Of course, we want to stay online, right? Sometimes it's hard to know if your configuration is truly good to go. You may make some guesses based on your platform, how it behaves in certain scenarios. But the thing is, is that assumptions, they can be easily proven incorrect and preconceptions proven wrong. You know, when you're having a myriad of microservices or dealing with processes requiring numerous network calls, there's some complex tuning often required. A lot of the time you're having to take a great deal of care when deploying.

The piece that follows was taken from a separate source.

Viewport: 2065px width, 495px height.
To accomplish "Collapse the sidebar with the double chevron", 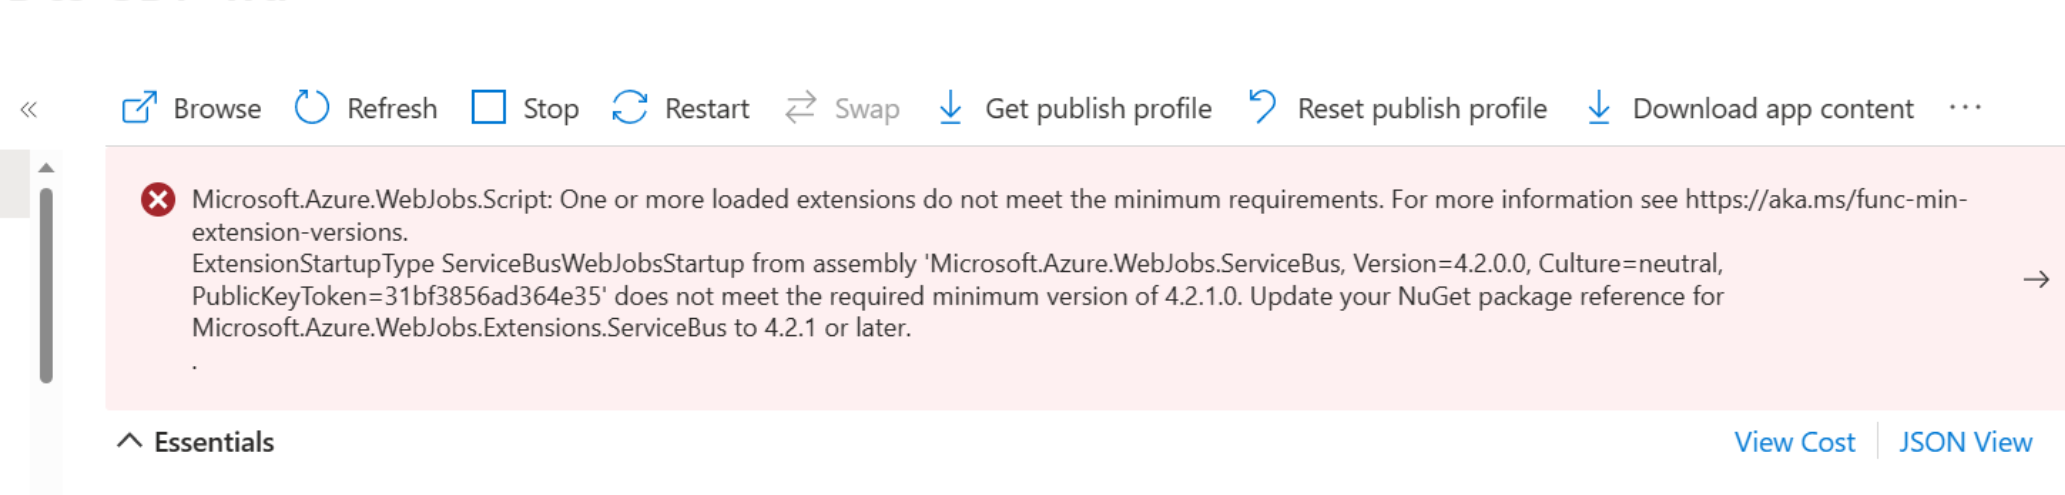I will 29,110.
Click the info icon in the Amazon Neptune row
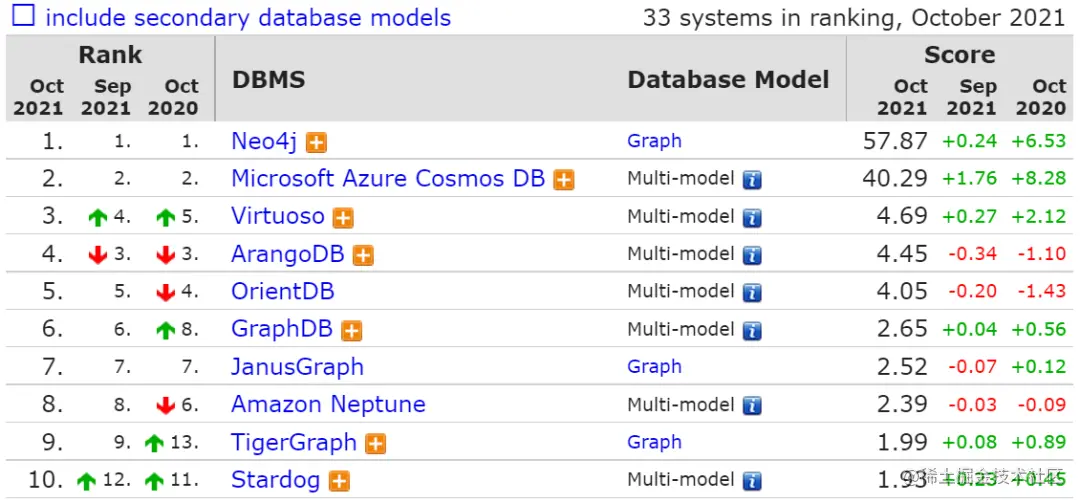Screen dimensions: 1080x503 752,406
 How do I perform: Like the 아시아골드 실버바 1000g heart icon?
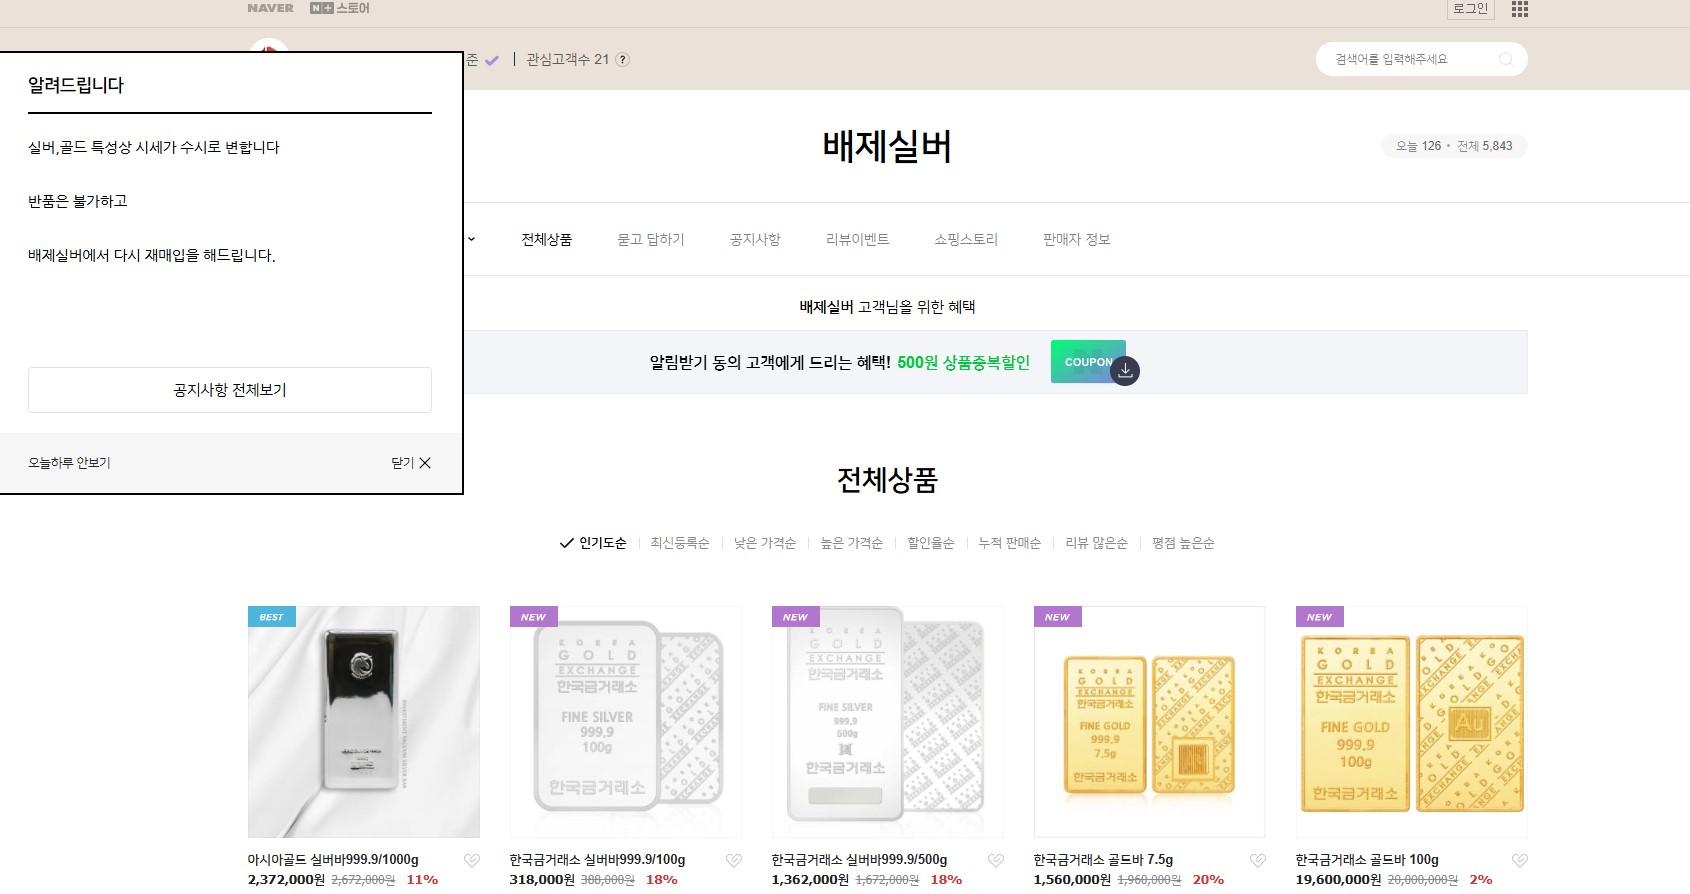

3. Monitoring and Managing Complexity
Monitoring is crucial for understanding the impact of CPU and performance. Accepting guesswork as part of your workflow can be beneficial. Storing configurations in feature flags allows dynamic changes. Starting with assumptions and adjusting values based on proven correctness. Different configurations can be pushed based on IP addresses, node sets, or methods. Operating in the unknown is inevitable in software development. We must manage complexity and embrace learning. Exploring new possibilities with added protection and confidence. Collaborating to make feature failures less painful.
Monitoring can quickly become your best friend and you're having to get a real sense of the impact of your overall CPU and performance that you're incurring here.

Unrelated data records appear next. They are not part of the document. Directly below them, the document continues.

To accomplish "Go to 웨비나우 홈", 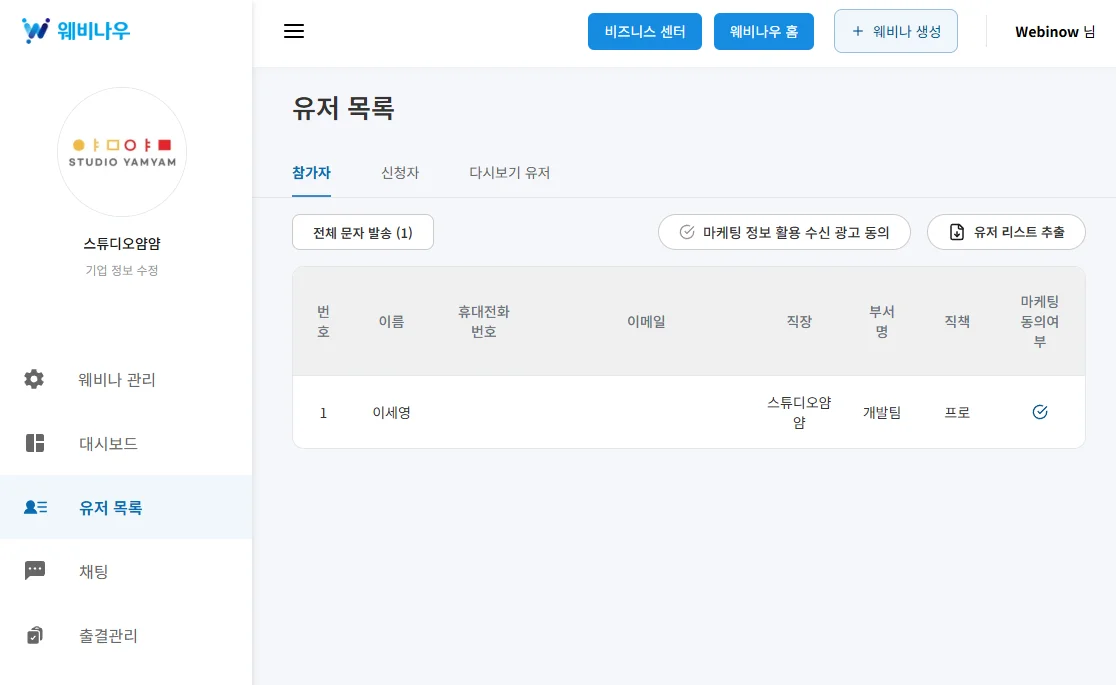I will [x=764, y=31].
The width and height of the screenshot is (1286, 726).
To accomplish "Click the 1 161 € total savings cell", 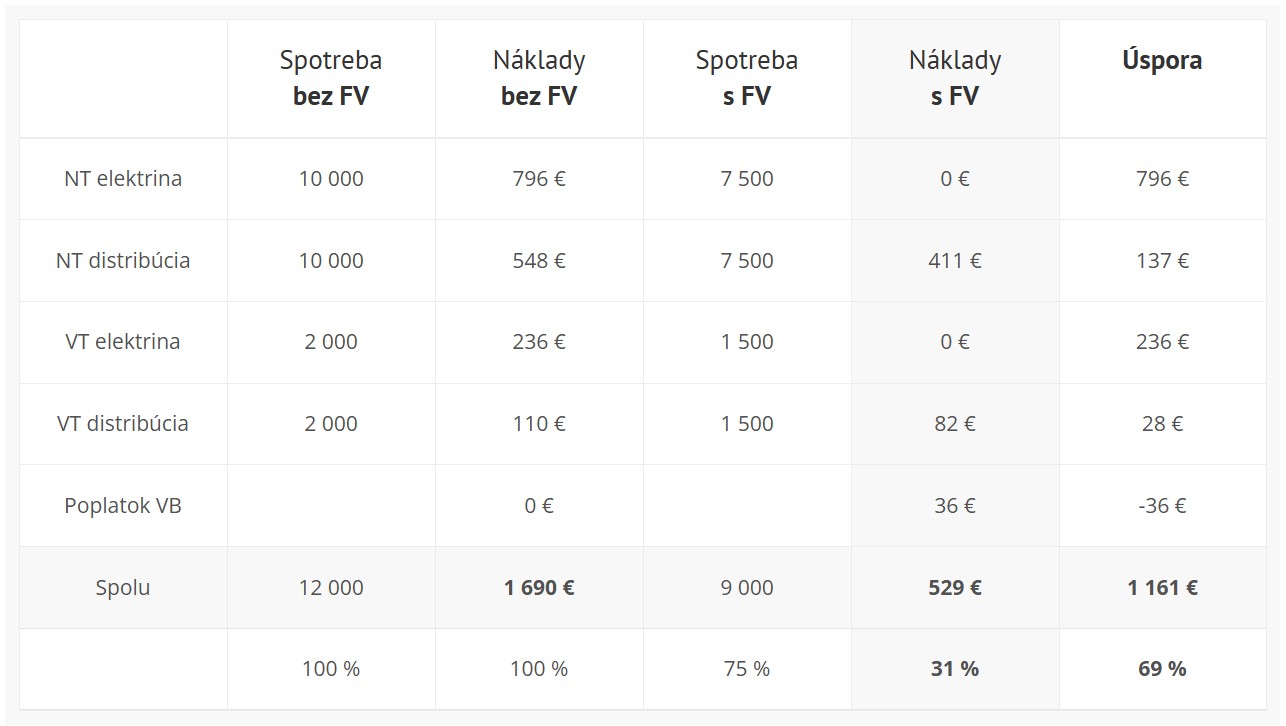I will coord(1162,588).
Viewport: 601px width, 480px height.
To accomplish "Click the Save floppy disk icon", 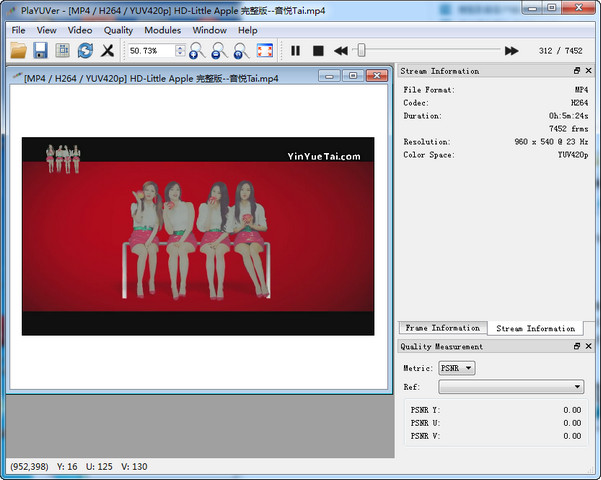I will 40,50.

How about accepting the guesswork as part of your workflow? Store your configuration in a feature flag, and this approach allows you to, it gives you the ability to dynamically change which value you're going out with. You start with your assumptions and roll towards a more suitable value as your, hopefully, assumptions get proven correct or incorrect as you go. You can even push different configurations based on different IP addresses, node sets or methods to kind of get to where you want to get to.
And when it comes to software, operating within the unknown sometimes just can't really be avoided. We've got to manage complexity, and we've always got to be learning. We're going to need to venture into uncharted territory to discover better ways of doing things. That's just how this works. But let's make sure that we're exploring these new possibilities with a sense of added protection and confidence. So while features will inevitably fail sometimes, and things will go wrong, let's work together to make them less painful.